Initially, when looking at the plots no correlation can be seen between cloudiness and latitude. However, when the linear regression is performed, you can see that there is a slight positive correlation in the Northern Hemisphere but a strong negative correlation in the Southern Hemisphere. In the Southern Hemisphere it shows that the further you are from the equator (latitude 0) the less cloudy it is.

####  Northern Hemisphere - Wind Speed (mph) vs. Latitude Linear Regression

In [None]:
x_values = north_df["Latitude"]
y_values = north_df["Wind Speed"]
plot_linear_regression(x_values,y_values,'Wind Speed (mph)',(6,30))
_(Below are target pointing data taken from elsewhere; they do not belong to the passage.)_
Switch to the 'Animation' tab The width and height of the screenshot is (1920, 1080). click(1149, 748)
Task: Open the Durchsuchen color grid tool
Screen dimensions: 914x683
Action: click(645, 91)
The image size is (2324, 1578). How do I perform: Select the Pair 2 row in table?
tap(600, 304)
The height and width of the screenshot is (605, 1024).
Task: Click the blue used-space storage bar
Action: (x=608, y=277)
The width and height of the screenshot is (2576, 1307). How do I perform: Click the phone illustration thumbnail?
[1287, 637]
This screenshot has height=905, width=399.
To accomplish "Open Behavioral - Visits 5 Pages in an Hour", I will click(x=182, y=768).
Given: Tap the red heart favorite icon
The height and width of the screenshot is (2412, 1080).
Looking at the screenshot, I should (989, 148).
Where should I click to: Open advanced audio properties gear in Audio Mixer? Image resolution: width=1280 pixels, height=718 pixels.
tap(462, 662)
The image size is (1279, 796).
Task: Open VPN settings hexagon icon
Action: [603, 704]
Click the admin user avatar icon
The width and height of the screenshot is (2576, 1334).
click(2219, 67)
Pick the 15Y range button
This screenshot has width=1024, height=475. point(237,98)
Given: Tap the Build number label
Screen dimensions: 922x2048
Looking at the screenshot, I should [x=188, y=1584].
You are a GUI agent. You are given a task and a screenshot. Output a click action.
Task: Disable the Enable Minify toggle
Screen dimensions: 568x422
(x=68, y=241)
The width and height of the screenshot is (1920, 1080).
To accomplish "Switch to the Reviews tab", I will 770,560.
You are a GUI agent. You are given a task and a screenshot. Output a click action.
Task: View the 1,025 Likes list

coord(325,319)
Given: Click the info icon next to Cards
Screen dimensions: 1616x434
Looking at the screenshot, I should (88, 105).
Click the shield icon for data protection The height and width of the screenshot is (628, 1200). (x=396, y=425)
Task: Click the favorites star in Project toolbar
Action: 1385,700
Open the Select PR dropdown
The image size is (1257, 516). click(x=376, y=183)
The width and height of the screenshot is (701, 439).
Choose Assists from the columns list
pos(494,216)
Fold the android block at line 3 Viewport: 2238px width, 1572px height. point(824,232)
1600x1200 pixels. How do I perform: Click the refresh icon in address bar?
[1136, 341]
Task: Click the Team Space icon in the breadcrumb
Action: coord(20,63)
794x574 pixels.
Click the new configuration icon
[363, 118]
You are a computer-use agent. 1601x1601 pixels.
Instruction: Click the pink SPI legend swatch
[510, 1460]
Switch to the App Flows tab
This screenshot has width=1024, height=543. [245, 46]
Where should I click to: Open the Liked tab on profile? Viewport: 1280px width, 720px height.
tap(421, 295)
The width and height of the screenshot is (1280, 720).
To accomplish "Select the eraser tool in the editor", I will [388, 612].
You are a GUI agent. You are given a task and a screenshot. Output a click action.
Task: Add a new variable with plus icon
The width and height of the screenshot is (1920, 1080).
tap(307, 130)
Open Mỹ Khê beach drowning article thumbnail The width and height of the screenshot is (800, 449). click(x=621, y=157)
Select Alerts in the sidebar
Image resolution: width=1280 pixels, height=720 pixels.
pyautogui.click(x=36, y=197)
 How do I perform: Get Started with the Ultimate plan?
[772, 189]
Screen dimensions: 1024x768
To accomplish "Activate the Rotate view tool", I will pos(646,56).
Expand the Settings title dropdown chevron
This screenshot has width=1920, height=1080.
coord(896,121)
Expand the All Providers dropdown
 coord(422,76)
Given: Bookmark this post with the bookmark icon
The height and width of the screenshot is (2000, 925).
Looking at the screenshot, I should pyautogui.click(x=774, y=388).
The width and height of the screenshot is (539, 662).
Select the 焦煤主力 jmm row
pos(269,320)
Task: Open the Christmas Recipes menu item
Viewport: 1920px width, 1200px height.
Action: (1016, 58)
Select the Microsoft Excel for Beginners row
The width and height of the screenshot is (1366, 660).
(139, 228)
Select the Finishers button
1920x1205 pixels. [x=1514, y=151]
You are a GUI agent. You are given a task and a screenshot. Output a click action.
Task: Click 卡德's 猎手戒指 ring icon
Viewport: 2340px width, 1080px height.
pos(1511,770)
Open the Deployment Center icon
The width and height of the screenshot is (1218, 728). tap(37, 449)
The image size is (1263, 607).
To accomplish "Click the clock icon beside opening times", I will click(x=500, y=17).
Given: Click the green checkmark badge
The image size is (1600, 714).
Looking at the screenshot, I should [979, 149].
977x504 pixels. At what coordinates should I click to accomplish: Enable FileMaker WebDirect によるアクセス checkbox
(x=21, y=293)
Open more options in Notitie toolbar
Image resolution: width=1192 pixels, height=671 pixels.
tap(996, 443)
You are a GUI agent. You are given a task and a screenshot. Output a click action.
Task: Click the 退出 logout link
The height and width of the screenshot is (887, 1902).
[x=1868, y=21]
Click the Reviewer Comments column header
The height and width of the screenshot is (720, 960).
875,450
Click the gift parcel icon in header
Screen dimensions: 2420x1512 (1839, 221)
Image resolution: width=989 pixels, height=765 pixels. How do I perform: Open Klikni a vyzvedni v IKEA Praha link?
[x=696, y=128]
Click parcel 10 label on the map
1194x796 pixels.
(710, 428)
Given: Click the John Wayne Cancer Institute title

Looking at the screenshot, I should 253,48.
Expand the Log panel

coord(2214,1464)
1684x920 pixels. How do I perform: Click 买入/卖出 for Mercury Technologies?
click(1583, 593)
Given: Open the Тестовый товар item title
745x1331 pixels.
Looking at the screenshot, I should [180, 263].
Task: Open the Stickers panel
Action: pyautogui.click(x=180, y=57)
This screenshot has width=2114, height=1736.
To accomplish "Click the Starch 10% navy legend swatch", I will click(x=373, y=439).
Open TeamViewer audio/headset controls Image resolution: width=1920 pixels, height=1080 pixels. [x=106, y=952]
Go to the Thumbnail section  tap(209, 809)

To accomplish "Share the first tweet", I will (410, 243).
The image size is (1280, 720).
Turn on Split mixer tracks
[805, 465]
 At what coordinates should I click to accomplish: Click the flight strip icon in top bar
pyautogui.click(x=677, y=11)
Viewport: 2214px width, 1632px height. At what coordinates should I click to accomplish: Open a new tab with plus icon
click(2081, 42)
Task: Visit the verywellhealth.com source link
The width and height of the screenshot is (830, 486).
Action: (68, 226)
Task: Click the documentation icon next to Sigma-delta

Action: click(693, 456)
plt.savefig("north_lat_wind_regression.png")

####  Southern Hemisphere - Wind Speed (mph) vs. Latitude Linear Regression

In [None]:
x_values = south_df["Latitude"]
y_values = south_df["Wind Speed"]
plot_linear_regression(x_values,y_values,'Wind Speed (mph)',(6,30))

plt.savefig("south_lat_wind_regression.png")

There is a correlation between wind speed and latitude from observing the plots however, the linear regression highlights a lower correlation than expected. The correlation in both southern and northern hemispheres, is of higher wind speeds further away from the equator at latitude 0.